State of the Economy: Part 4
You hear in the news that the recovery since the last recession in early 2000 was a jobless recovery. The data on unemployment would confirm those thoughts. The unemployment rate was between 4 and 4.3% in the late stages of the “dot com” boom. When the recession cycle started, unemployment increased to 6% for 2002. Currently, the rate is 5.2%, well above recession rates. This is the result of many jobs, both blue and white collar, being exported outside the U.S. and the overall restructuring of our economy.
The industrial production index is now above pre-recession rates; however, factory utilization, measured by capacity, is still below 80%, which was the level before the last recession.

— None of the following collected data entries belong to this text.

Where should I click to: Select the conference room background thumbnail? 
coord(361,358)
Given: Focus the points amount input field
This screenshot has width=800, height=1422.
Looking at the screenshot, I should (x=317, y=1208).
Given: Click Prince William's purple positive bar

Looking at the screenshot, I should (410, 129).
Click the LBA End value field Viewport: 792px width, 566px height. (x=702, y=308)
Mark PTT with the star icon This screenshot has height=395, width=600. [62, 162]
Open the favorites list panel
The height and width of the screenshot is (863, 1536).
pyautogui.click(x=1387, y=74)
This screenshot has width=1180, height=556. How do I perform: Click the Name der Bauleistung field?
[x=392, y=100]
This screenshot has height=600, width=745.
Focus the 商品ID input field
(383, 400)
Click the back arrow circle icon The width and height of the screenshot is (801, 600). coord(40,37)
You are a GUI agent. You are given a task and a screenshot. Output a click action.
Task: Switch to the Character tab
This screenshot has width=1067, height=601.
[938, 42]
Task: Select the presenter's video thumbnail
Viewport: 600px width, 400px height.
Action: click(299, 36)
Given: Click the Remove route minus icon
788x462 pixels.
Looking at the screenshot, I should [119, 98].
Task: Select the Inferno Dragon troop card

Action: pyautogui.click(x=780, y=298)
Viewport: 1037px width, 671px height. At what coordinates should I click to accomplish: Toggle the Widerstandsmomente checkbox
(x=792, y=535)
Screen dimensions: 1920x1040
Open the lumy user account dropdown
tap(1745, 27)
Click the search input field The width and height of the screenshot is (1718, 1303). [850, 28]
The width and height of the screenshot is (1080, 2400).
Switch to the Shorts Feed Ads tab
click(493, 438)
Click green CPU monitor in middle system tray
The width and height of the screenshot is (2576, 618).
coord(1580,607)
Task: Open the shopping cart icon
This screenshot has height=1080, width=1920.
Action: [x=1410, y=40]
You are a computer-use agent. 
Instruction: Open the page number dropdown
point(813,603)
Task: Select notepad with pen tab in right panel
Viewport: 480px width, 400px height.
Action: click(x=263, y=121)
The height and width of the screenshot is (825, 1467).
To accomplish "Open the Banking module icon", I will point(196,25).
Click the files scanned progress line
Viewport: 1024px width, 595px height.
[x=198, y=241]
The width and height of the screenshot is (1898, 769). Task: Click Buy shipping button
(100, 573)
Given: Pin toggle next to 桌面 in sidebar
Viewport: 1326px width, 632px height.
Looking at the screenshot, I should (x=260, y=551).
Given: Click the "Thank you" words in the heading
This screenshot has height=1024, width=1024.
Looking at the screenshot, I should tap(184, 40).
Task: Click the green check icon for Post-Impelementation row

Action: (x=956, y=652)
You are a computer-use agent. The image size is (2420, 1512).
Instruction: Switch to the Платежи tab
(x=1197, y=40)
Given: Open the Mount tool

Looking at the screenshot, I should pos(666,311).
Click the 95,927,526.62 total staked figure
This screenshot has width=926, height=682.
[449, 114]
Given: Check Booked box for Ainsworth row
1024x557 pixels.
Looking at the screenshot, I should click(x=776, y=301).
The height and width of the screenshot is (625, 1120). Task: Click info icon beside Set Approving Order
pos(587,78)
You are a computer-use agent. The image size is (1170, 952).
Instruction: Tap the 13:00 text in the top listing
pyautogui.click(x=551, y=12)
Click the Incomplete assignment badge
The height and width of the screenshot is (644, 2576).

The consumer price index (CPI) in recent months is showing nearly a 5% annual inflation rate. The Federal Reserve likes to keep this inflation rate to no more than 4%. This is one of the reasons the U.S. has seen a dramatic increase in short term rates.
Finally, a simple rule to measure growth in the economy is to find the difference between the 10-year bond rate and the 90-day treasury rate and add 1%. Currently the 10-year bond rate is 3.9% and the 90-day treasury rate is 2.9%. Calculating the math would find the growth for the U.S. economy is 2%.
Perspective Most countries’ goal is to maintain the consumer price index for inflation between 1.5 and 2.5%, which is called inflation targeting, or the Taylor rule.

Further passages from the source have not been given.